The Unapologetic Mathematician

Mathematics for the interested outsider

Irreducible Characters are Orthogonal

Today we prove the assertion that we made last time: that irreducible characters are orthogonal. That is, if V and W are G-modules with characters \chi and \psi, respectively, then their inner product is 1 if V and W are equivalent and 0 otherwise. Strap in, ’cause it’s a bit of a long one.

Let’s pick a basis of each of V and W to get matrix representations X and Y of degrees m and n, respectively. Further, let A be any m\times n matrix with entries a_i^j. Now we can construct the m\times n matrix

\displaystyle B=\frac{1}{\lvert G\rvert}\sum\limits_{g\in G}X(g)AY\left(g^{-1}\right)

Now I claim that B intertwines the matrix representations X and Y. Indeed, for any h\in G we calculate

\displaystyle\begin{aligned}X(h)B&=X(h)\left(\frac{1}{\lvert G\rvert}\sum\limits_{g\in G}X(g)AY\left(g^{-1}\right)\right)\\&=\frac{1}{\lvert G\rvert}\sum\limits_{g\in G}X(h)X(g)AY\left(g^{-1}\right)\\&=\frac{1}{\lvert G\rvert}\sum\limits_{g\in G}X(hg)AY\left(g^{-1}h^{-1}h\right)\\&=\frac{1}{\lvert G\rvert}\sum\limits_{g\in G}X(hg)AY\left((hg)^{-1}h\right)\\&=\frac{1}{\lvert G\rvert}\sum\limits_{f\in G}X(f)AY\left(f^{-1}\right)Y(h)\\&=\left(\frac{1}{\lvert G\rvert}\sum\limits_{f\in G}X(f)AY\left(f^{-1}\right)\right)Y(h)\\&=BY(h)\end{aligned}

At this point, Schur’s lemma kicks in to tell us that if X\not\cong Y then B is the zero matrix, while if X\cong Y then B is a scalar times the identity matrix.

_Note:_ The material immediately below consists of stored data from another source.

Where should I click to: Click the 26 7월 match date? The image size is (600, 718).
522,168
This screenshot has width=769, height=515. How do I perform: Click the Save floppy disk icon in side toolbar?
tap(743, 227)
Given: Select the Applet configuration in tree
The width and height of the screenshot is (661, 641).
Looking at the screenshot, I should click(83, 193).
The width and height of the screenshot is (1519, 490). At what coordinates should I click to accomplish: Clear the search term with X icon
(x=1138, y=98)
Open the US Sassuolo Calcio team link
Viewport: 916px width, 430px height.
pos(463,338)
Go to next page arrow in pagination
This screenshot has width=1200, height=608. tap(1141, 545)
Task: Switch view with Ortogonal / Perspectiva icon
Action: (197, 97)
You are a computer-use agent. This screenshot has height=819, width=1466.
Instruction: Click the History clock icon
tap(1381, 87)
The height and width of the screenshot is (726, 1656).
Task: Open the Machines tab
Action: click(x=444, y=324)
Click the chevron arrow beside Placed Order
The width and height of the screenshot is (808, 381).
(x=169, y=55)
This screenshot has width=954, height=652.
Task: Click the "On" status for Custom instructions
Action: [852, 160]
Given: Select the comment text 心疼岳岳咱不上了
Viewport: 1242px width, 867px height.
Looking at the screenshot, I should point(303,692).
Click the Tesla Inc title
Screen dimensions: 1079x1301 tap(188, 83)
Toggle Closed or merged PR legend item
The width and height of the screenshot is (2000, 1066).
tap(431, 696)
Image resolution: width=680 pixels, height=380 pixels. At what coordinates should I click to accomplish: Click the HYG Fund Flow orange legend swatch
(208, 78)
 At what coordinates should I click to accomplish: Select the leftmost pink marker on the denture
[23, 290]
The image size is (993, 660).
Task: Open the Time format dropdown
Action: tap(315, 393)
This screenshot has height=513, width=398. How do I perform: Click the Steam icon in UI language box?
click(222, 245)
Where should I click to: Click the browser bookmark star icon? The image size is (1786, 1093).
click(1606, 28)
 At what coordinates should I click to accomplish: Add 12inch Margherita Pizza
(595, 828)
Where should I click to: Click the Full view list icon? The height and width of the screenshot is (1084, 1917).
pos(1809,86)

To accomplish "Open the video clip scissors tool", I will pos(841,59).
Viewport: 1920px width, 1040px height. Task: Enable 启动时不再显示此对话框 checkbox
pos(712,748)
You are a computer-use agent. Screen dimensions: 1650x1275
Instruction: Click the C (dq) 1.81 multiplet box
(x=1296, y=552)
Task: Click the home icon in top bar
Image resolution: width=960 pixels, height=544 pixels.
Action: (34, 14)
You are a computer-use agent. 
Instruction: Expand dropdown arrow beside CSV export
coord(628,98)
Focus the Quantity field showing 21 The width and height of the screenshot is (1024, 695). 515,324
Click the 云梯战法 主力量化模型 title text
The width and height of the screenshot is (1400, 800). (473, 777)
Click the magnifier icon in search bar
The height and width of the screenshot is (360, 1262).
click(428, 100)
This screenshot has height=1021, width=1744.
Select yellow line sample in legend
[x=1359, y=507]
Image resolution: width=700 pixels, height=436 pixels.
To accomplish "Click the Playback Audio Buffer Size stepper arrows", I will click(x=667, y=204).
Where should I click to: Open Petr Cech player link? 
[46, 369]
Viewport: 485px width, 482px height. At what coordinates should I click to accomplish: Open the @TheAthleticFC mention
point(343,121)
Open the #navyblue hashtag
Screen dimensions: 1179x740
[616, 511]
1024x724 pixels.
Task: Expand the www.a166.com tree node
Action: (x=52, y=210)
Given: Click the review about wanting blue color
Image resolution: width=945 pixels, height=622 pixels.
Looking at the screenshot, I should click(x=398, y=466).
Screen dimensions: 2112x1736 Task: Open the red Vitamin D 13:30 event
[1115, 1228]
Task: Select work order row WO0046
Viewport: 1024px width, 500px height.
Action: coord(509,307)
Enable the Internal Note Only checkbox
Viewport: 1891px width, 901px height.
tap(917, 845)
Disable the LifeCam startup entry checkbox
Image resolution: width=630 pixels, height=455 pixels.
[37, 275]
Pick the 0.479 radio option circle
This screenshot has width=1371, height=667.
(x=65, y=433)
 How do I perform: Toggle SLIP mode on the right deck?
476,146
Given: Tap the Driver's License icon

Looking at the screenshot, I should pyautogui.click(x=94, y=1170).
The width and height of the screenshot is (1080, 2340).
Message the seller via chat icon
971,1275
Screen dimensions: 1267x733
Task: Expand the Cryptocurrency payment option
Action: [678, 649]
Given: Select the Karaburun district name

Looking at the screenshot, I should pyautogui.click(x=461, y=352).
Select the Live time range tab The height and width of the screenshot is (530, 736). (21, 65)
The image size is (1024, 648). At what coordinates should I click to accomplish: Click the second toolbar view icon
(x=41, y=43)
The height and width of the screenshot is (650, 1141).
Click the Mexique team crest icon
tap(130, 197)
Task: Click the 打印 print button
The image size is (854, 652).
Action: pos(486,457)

First we consider the case where X\not\cong Y (equivalently, V\not\cong W). Since B is the zero matrix, each entry must be zero. In particular, we get the equations

\displaystyle\frac{1}{\lvert G\rvert}\sum\limits_{k,l}\sum\limits_{g\in G}x_i^k(g)a_k^ly_l^j\left(g^{-1}\right)=0

But the left side isn’t just any expression, it’s a linear function of the a_k^l. Since this equation must hold no matter what the a_k^l are, the coefficients of the function must all be zero! That is, we have the equations

\displaystyle\frac{1}{\lvert G\rvert}\sum\limits_{g\in G}x_i^k(g)y_l^j\left(g^{-1}\right)=0

But now we can recognize the left hand side as our alternate expression for the inner product of characters of G. If the functions x_i^k and y_l^j were characters, this would be an inner product, but in general we’ll write

\displaystyle\langle x_i^k,y_l^j\rangle'=\frac{1}{\lvert G\rvert}\sum\limits_{g\in G}x_i^k(g)y_l^j\left(g^{-1}\right)=0

Okay, but we actually do have some characters floating around: \chi and \psi. And we can write them out in terms of these matrix elements as


And now we can use the fact that for characters our two bilinear forms are the same to calculate

\displaystyle\begin{aligned}\langle\chi,\psi\rangle&=\langle\chi,\psi\rangle'\\&=\left\langle\sum\limits_ix_i^i,\sum\limits_jy_j^j\right\rangle'\\&=\sum\limits_{i,j}\langle x_i^i,y_j^j\rangle'\\&=0\end{aligned}

So there: if V and W are inequivalent irreps, then their characters are orthogonal!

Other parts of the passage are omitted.